=== Section Start ===

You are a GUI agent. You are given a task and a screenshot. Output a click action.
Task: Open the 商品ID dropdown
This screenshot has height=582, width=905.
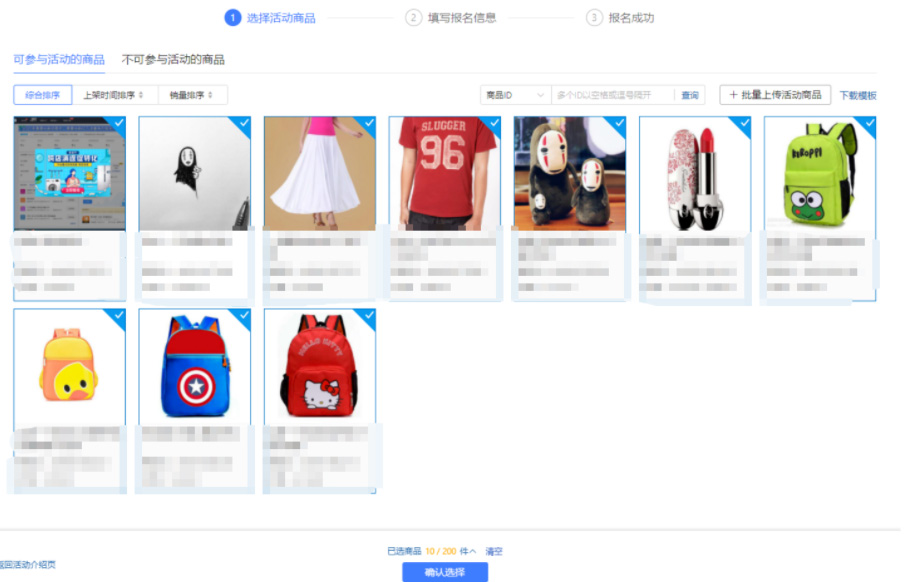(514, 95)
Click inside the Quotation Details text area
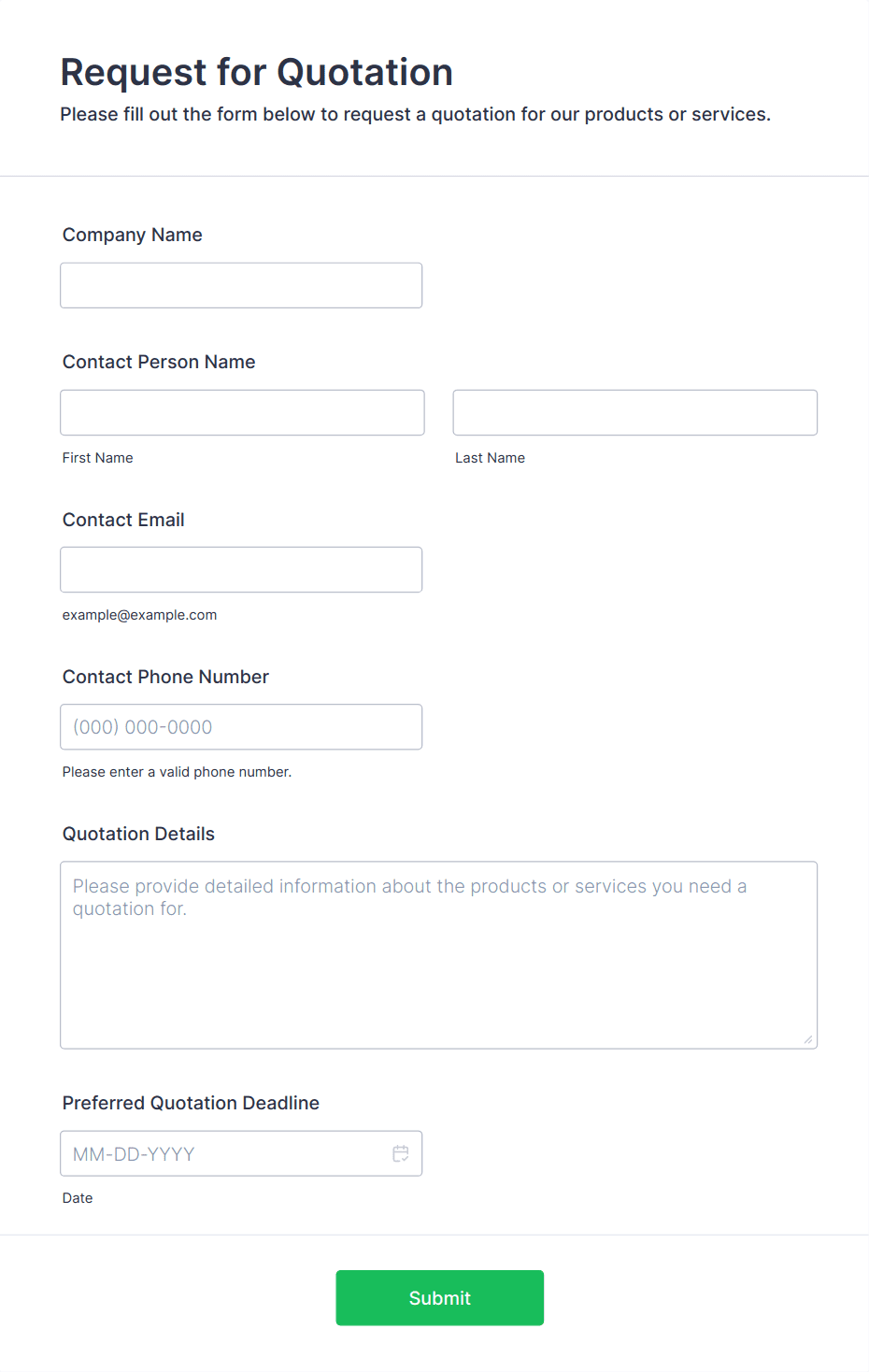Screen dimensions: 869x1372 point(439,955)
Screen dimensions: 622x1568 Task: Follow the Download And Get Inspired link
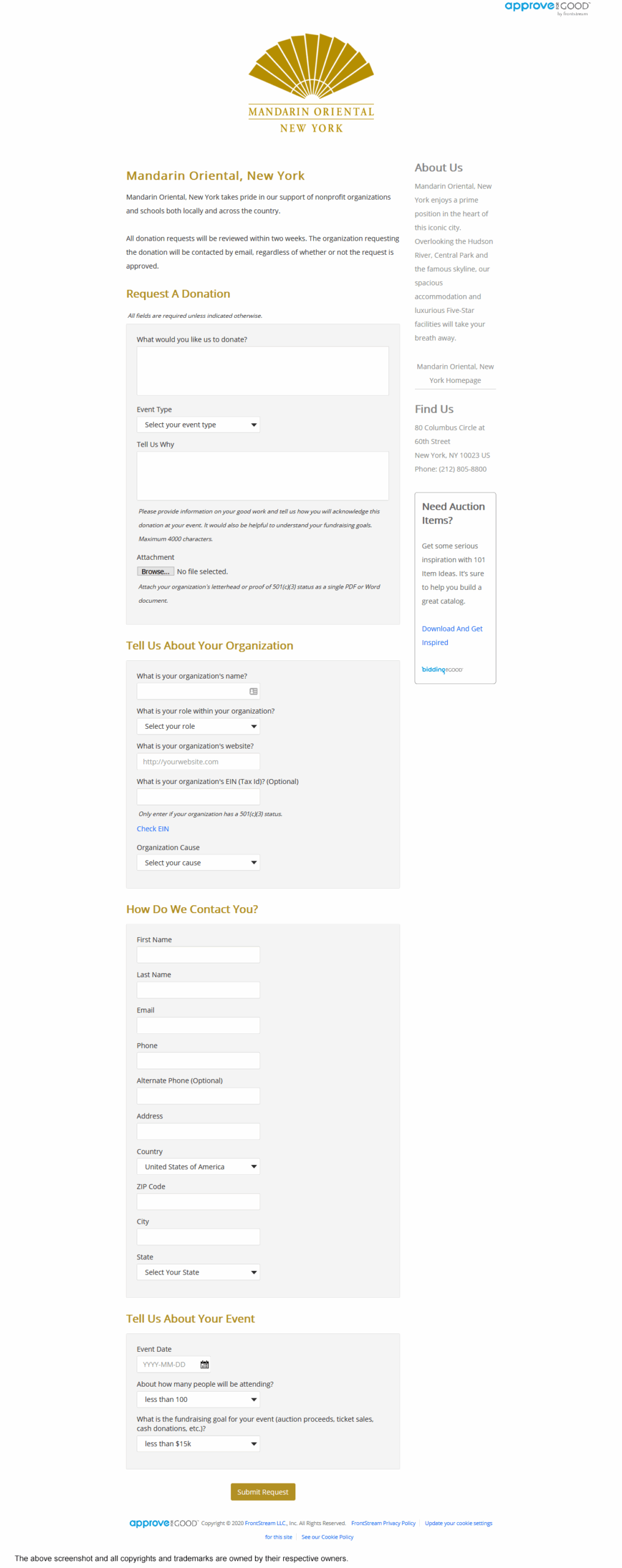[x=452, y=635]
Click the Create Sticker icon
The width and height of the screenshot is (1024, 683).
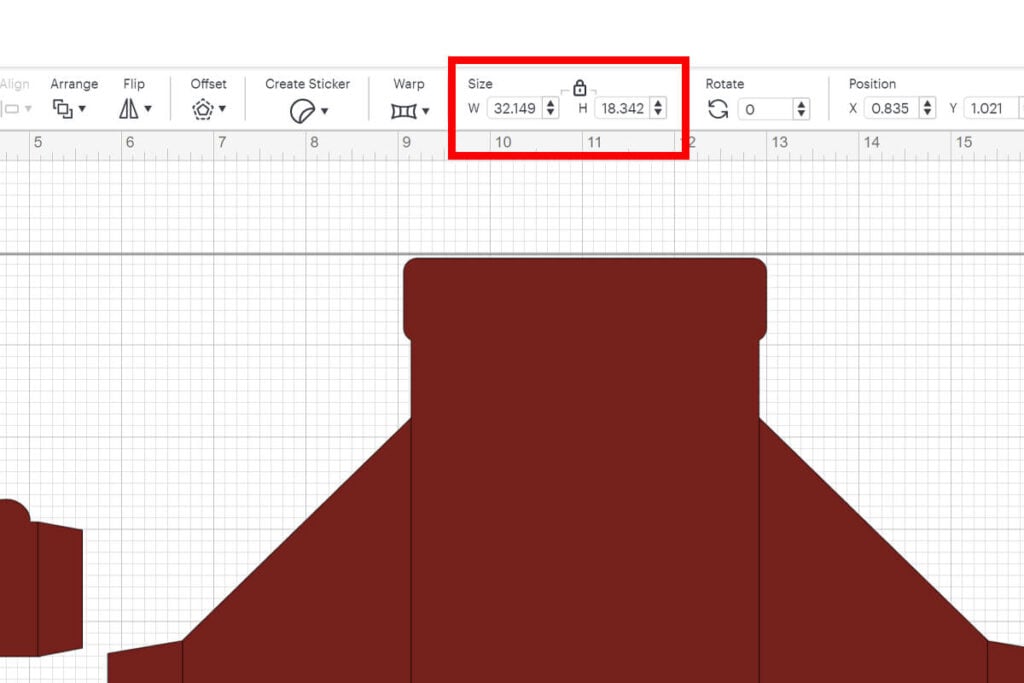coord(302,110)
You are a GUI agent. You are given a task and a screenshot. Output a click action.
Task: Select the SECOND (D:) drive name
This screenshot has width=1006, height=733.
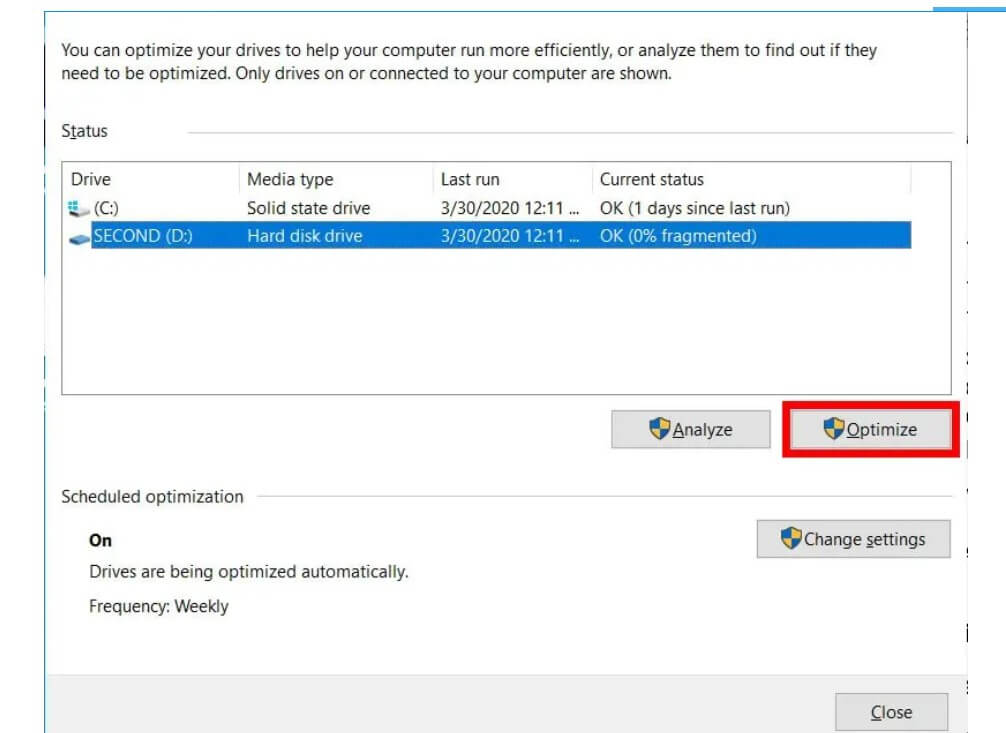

=== Section End ===

Task instructions: All lines from the start of the entries above through the line containing "Task: Select the SECOND (D:) drive name" are to be given again exactly; the pictures are not.

Problem solution:
You are a GUI agent. You are given a task and a screenshot. Output a click action.
Task: Open the 商品ID dropdown
This screenshot has height=582, width=905.
(514, 95)
Click inside the Quotation Details text area
Screen dimensions: 869x1372 point(439,955)
Screen dimensions: 622x1568 Task: Follow the Download And Get Inspired link
[x=452, y=635]
Click the Create Sticker icon
The width and height of the screenshot is (1024, 683).
coord(302,110)
You are a GUI agent. You are given a task and a screenshot. Output a click action.
Task: Select the SECOND (D:) drive name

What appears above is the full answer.